Sunday, February 19, 2012

Deciding on best partner; New shale player Royale hopes to drill up to six North Slope wells next winter

Kay Cashman
Petroleum News

Grab a drilling rig while you can — or order one built — because the second new player to target oil in North Slope source rocks is planning to drill up to six evaluation wells next winter, two on each of its three lease blocks.

But before it puts together a drilling and testing program to evaluate oil production from source rocks in its Alaska leases, Royale Energy Inc. has to decide on the best partner for its northernmost venture. Fortunately, it says it has several to choose from.

The San Diego-based company first entered the state when it was high bidder on more than 100,000 acres in the state of Alaska’s Dec. 7 North Slope lease sale.

- [TASK DETAILS]
Please carry on the news article about Royale Energy's North Slope drilling plans, picking up after its last sentence. The material that comes next is from an unrelated source.

- [DATASET EXCERPT]
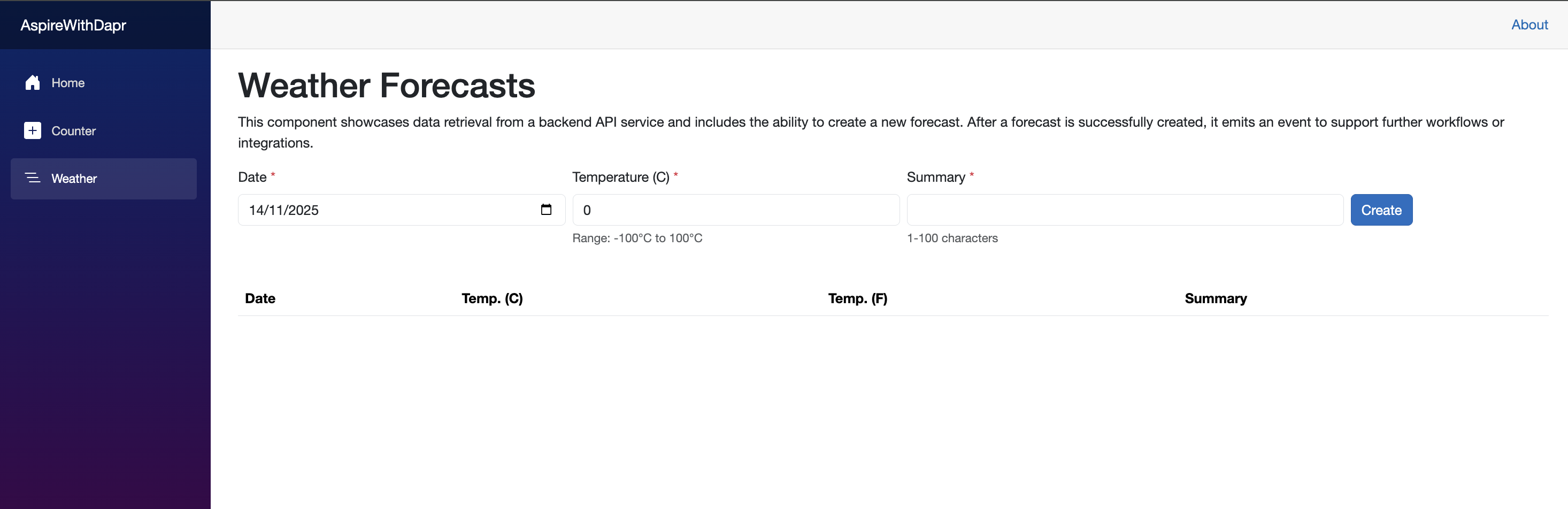Click the AspireWithDapr brand title
The width and height of the screenshot is (1568, 509).
[73, 25]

- [RESPONSE TO THIS EXERCISE]
The acreage has some conventional oil potential in the Brookian and Beaufortian in Royale’s western block of leases, which could result in “cooperation with other North Slope explorers,” company executives told Petroleum News Feb. 8. (See the Mapmakers preliminary lease sale map with this story. Great Bear’s new leases are dark blue and its pre-existing leases are gray; Royale’s tracts are purple; Armstrong affiliate 70 & 148’s are light brown; ConocoPhillips’ bright red.)

But Royale’s focus is on what company Co-President and CEO Stephen Hosmer calls its “promising, hand-picked acreage for oil-rich shale.”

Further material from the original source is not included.